The US State Department has approved the possible foreign military sale (FMS) of C-17 Globemaster III sustainment package to the UK.

The $250m sale enables the UK Royal Air Force to continue participation in the US Air Force / Boeing Globemaster III Sustainment Partnership.

The FMS covers support for the UK’s fleet of eight Boeing C-17A Globemaster III cargo aircraft. It also includes contractor technical and logistics personnel services, support equipment, spare and repair parts and other logistics.

Boeing is the prime contractor for the FMS programme.

The Defense Security Cooperation Agency (DSCA), which deals with foreign sales, has notified the Congress about the approval.

DSCA said: "The FMS programme is expected to ensure that the UK can effectively maintain its current force projection capability that enhances interoperability with US forces, while provide the country with rapid global strategic mobility to deploy to austere locations."

The military transport aircraft is designed to conduct rapid strategic airlift of troops and palleted cargo to main operating bases or forward operating bases.

"The FMS covers support for the UK’s fleet of eight Boeing C-17A Globemaster III cargo aircraft."

The airlifter can be configured to perform tactical airlifts, medical evacuation and airdrop missions, and deployed in support of humanitarian and disaster relief efforts.

Meanwhile, the State Department has also approved the FMS of personnel support services worth $69m to Egypt. DynCorps is the principal contractor.

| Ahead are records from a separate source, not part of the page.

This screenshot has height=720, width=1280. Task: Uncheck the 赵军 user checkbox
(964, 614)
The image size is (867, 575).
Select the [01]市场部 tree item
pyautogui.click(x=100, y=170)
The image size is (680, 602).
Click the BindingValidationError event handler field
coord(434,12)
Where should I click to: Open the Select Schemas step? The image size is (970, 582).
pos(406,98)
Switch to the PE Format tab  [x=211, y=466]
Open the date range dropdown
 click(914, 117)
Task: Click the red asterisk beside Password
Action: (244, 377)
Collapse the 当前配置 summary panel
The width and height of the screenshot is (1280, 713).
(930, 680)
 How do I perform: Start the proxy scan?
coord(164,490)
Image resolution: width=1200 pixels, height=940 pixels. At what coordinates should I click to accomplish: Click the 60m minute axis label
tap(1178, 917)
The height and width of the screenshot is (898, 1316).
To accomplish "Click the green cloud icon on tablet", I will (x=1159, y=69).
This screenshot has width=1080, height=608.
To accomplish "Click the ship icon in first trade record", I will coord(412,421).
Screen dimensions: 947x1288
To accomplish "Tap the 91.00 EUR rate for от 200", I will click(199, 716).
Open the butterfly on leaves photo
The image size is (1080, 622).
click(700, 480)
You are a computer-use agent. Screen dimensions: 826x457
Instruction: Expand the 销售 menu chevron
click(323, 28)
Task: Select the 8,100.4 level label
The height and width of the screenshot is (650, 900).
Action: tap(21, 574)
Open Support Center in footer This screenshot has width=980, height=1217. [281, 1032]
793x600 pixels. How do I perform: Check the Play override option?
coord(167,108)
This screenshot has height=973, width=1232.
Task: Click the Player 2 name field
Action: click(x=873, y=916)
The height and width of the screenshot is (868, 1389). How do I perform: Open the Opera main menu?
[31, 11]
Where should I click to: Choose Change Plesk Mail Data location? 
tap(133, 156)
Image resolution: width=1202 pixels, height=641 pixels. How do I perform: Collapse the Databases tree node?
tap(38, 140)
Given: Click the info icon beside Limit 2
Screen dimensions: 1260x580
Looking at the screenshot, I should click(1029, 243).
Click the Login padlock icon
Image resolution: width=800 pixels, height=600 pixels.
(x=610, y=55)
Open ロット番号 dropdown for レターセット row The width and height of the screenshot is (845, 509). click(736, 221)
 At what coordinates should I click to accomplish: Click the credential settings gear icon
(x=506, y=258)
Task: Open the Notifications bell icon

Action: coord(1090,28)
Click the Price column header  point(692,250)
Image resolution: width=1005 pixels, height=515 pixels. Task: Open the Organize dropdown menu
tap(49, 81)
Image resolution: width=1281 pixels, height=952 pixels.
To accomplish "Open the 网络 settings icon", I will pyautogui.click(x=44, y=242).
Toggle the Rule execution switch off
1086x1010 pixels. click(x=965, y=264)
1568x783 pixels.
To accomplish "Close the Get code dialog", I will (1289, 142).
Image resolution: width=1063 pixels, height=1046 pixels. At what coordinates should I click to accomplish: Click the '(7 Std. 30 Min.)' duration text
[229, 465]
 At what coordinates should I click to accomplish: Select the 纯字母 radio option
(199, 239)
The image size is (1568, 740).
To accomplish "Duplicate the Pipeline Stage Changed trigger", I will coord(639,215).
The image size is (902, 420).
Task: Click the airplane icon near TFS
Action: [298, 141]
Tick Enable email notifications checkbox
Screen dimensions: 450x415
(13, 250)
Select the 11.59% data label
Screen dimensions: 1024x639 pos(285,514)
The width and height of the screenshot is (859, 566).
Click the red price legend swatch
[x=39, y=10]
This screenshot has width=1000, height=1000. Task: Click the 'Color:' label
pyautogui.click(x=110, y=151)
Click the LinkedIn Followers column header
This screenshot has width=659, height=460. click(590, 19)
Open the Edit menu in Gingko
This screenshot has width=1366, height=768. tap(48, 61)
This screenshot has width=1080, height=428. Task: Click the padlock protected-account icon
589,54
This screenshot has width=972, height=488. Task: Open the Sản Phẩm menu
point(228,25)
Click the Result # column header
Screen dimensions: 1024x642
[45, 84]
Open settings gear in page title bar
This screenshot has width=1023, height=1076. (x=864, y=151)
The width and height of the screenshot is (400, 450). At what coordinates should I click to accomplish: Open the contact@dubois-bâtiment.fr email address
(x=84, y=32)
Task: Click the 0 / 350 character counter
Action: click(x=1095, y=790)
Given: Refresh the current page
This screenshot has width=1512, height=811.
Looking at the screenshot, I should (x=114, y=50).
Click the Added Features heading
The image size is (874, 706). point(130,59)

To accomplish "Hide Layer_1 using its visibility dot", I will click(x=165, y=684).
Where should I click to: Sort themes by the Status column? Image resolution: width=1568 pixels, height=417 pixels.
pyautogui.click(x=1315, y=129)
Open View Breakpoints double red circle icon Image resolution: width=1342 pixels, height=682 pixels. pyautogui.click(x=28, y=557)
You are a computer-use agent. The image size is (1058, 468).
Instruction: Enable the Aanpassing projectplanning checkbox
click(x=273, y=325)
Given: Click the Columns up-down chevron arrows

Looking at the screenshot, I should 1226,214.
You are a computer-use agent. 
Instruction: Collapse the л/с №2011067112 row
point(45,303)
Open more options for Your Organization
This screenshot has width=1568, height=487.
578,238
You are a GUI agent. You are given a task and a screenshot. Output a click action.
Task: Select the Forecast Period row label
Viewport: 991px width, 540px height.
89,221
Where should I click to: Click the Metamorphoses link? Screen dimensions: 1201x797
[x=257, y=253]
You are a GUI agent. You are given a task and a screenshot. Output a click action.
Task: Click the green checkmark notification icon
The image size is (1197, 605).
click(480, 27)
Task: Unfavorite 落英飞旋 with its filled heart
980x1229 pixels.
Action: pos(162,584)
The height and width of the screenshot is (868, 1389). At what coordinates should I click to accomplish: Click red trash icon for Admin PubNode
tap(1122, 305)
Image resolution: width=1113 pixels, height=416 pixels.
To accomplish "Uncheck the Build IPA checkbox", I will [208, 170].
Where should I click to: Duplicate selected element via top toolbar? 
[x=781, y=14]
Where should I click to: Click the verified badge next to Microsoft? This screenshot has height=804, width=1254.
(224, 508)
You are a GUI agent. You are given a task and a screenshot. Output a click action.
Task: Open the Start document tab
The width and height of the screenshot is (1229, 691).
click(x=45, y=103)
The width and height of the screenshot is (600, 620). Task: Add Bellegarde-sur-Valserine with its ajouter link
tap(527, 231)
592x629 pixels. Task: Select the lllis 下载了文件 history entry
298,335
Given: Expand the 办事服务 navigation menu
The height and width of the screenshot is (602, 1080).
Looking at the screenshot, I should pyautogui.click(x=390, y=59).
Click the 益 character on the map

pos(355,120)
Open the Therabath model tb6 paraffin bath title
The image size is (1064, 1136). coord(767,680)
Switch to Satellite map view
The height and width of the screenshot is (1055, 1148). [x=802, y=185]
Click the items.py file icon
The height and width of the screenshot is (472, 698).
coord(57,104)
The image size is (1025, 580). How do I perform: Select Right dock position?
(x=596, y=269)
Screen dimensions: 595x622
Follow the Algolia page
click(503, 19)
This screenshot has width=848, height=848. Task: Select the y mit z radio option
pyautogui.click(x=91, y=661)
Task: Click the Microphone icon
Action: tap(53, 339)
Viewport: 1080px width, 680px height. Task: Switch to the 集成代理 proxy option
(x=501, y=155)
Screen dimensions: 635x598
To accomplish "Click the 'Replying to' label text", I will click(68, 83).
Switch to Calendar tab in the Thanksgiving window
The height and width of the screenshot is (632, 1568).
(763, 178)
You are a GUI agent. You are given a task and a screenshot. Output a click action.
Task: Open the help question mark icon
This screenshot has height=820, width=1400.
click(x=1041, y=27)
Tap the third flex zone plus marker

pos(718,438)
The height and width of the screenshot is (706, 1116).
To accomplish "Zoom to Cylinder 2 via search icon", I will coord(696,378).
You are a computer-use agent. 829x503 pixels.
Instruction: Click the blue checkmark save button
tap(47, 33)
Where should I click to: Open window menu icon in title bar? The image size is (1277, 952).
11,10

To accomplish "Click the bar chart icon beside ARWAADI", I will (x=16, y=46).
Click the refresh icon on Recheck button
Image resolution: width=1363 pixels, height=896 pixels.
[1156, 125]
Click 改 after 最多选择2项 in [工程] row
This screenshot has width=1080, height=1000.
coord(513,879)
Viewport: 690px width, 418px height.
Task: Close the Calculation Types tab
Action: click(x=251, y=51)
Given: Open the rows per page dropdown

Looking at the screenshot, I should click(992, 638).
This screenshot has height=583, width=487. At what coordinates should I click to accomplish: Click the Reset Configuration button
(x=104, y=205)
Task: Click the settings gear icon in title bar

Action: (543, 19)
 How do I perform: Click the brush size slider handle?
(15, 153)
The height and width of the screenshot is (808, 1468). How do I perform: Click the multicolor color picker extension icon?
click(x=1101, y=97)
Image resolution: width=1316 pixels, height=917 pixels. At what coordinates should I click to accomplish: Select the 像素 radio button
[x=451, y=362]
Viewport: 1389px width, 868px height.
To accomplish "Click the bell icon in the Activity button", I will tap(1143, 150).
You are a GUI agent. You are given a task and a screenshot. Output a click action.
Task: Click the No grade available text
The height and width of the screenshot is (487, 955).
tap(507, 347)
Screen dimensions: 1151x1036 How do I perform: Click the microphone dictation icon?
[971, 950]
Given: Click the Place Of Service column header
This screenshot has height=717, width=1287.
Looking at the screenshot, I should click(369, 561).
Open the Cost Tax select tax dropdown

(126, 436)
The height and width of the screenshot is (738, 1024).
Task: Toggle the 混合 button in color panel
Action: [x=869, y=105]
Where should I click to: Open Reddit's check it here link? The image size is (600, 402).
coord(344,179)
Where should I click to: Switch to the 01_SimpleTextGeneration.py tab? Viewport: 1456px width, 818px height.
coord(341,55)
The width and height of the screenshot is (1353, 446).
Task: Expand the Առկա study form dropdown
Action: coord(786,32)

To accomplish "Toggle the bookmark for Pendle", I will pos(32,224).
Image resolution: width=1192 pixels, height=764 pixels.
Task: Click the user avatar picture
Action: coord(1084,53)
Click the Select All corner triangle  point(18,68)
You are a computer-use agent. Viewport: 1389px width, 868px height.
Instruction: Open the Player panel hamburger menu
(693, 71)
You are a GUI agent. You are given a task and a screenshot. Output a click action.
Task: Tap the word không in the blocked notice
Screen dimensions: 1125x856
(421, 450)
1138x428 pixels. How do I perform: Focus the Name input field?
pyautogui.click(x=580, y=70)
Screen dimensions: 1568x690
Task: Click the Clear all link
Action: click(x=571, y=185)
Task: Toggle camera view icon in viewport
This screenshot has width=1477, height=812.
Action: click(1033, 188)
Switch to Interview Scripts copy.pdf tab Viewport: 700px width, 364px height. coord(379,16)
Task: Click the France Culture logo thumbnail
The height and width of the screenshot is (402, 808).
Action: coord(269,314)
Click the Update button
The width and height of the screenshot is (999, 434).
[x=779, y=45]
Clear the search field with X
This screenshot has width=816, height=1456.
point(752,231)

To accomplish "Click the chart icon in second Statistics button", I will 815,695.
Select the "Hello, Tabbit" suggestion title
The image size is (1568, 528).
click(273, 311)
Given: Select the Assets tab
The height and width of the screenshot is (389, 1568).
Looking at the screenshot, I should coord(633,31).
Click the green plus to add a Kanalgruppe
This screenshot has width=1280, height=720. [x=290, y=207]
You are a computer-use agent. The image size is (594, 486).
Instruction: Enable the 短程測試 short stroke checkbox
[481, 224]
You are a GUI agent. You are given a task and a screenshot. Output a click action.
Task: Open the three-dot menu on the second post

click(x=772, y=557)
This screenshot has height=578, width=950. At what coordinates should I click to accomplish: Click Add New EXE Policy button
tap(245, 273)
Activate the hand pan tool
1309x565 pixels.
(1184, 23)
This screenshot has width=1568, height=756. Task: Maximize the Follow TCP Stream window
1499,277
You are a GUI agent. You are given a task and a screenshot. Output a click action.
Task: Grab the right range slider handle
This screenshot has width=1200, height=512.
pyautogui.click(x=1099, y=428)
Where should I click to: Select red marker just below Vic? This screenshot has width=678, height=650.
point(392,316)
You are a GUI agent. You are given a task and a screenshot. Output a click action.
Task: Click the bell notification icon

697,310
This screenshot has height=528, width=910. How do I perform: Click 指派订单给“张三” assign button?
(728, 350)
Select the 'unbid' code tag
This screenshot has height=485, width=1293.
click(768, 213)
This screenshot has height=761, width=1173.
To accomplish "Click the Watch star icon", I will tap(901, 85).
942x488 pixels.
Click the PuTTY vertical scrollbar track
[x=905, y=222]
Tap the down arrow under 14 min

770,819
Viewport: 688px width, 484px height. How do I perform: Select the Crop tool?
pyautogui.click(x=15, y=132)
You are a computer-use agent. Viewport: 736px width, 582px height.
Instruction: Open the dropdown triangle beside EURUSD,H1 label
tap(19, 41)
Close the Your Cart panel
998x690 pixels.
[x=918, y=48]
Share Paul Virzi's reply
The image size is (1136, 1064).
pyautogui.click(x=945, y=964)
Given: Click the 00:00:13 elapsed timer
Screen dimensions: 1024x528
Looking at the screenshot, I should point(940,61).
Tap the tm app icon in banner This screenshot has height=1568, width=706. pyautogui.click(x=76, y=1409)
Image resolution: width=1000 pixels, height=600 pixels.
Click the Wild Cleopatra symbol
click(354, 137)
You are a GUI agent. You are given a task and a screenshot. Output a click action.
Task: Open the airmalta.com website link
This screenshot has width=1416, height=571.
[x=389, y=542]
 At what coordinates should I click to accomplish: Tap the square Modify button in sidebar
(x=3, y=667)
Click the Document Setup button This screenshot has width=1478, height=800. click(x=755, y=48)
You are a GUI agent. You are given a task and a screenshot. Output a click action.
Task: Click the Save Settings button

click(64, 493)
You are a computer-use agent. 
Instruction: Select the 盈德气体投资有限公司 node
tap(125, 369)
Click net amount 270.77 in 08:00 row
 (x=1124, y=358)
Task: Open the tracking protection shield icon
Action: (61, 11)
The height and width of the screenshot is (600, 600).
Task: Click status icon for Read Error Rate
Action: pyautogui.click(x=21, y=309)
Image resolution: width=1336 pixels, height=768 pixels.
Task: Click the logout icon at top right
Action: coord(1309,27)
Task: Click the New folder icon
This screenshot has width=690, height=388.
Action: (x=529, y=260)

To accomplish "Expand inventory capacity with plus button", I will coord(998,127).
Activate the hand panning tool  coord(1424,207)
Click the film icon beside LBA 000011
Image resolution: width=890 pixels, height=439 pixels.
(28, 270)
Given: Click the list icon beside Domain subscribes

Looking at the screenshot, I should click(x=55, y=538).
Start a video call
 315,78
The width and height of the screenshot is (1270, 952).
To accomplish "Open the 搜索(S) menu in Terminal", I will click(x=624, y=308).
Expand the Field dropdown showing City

The country has requested for lodging, transportation, security and medical support to 140 US Government and contractor representatives at nine locations.

"Egypt has requested that the US Air Force consolidate the relevant personnel support cases to maximise cost savings. This notification reports the cost for the past three years of this programme and the proposed one-year extension," DSCA added.

Image: A Royal Air Force C17A Globemaster III aircraft taking off from RAF Brize Norton, UK. Photo: courtesy of Paul Crouch.